Central America Region
Latin America and the Caribbean
Retail (Including Supermarkets, Grocery Stores, etc.)
GMG Holding, SA
Date ESRS disclosed
March 27, 2008
Invested: July 11, 2008
Signed: June 3, 2008
Approved: May 28, 2008
View Summary of Proposed Investment (SPI),
Category & Applicable Standards
Key Issues& Mitigation
Overview of IFC's scope of review
IFC’s review included meetings with:
- the Grupo Monge corporate management team (including CEO, CFO, Human Resources Manager and Director of the Corporate Social Responsibility Program);
- the country-level management teams (General Managers, Human Resources Managers, Operations Managers and, where in place, Coordinators for Occupational Health and Safety) in Costa Rica, El Salvador, Honduras, and Nicaragua, and
- managers and staff of distribution centers and retail outlets.
Site visits to all distribution centers in Costa Rica, El Salvador, Honduras, and Nicaragua were conducted, as well as to selected stores in San José and Alajuela in Costa Rica, San Salvador in El Salvador, San Pedro Sula in Honduras, and Managua in Nicaragua. Documents on human resources management, occupational health and safety policy and procedures, emergency preparedness protocols, training programs and the corporate social responsibility program were reviewed.

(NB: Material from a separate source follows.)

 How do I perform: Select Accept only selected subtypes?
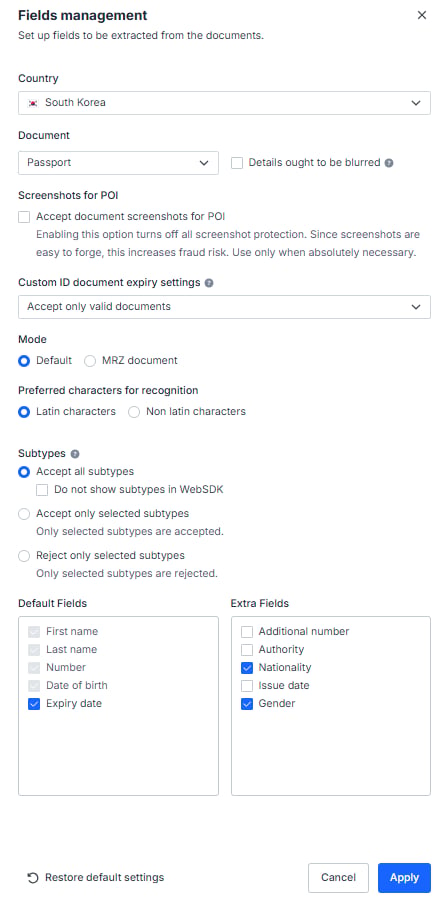(24, 514)
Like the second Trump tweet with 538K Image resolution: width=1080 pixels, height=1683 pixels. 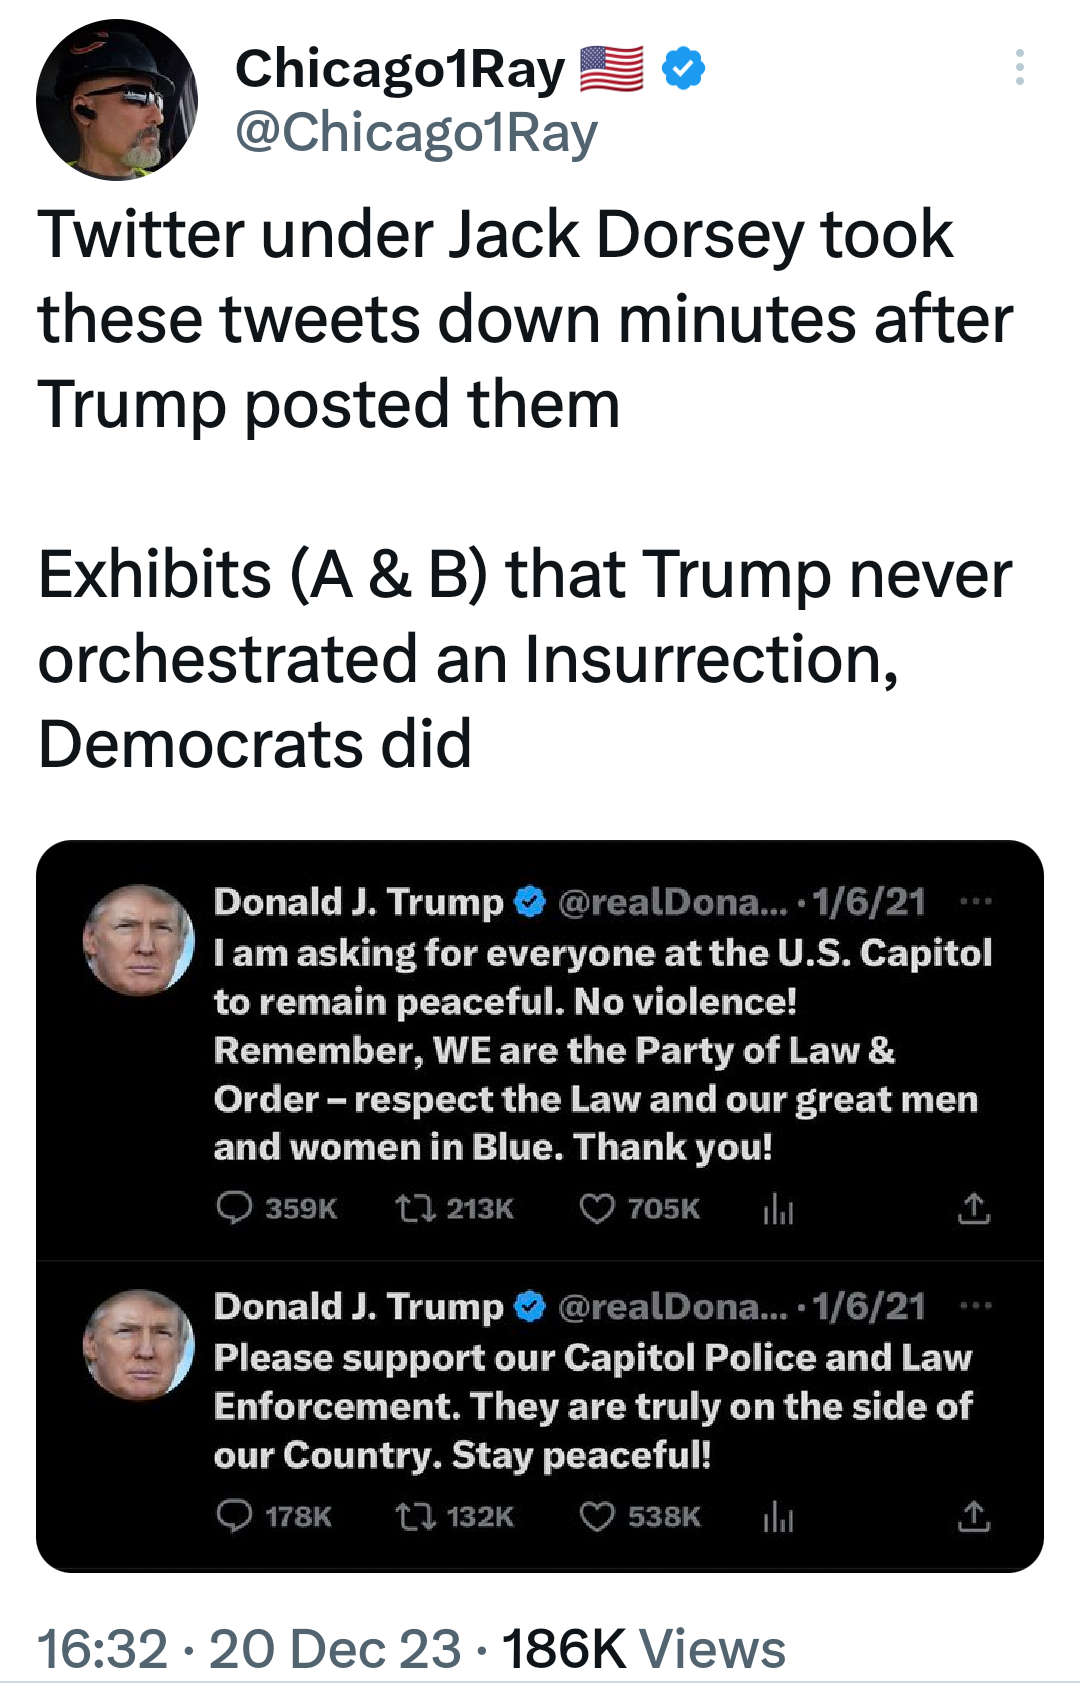pos(597,1517)
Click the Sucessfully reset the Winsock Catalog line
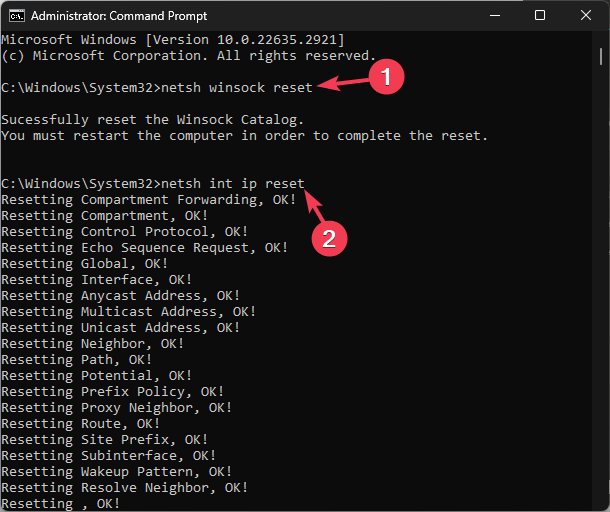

Grupo Monge (or the company) is a leading family-owned, Central American retailer of consumer electronics, household appliances and home furniture. The company has 325 retail stores across five countries, offering products mainly to low and middle-low income consumers, and employing more than 5,500 permanent staff. Grupo Monge has a presence in Costa Rica (since 1969 with 180 stores), Nicaragua (since 2000 with 52 stores), Honduras (since 2004 with 36 stores), Guatemala (since 2006 with 10 stores) and El Salvador (since 2006 with 47 stores). Grupo Monge operates in three lines of business:
- the retail segment, which includes three different formats with separate brands catering to different target clients;
- the wholesale segment in Costa Rica; and
- the consumer finance segment, through which it provides consumer financing for store purchases.
Over the next three to four years, the company plans to:
- expand its retail network in Guatemala, Honduras and El Salvador; and
- refinance a major part of its short- and long-term debt.
The company expects to finance the project with a combination of shareholders’ equity, long-term debt and internal cash generation. Grupo Monge has requested IFC to provide loans of up to $50 million.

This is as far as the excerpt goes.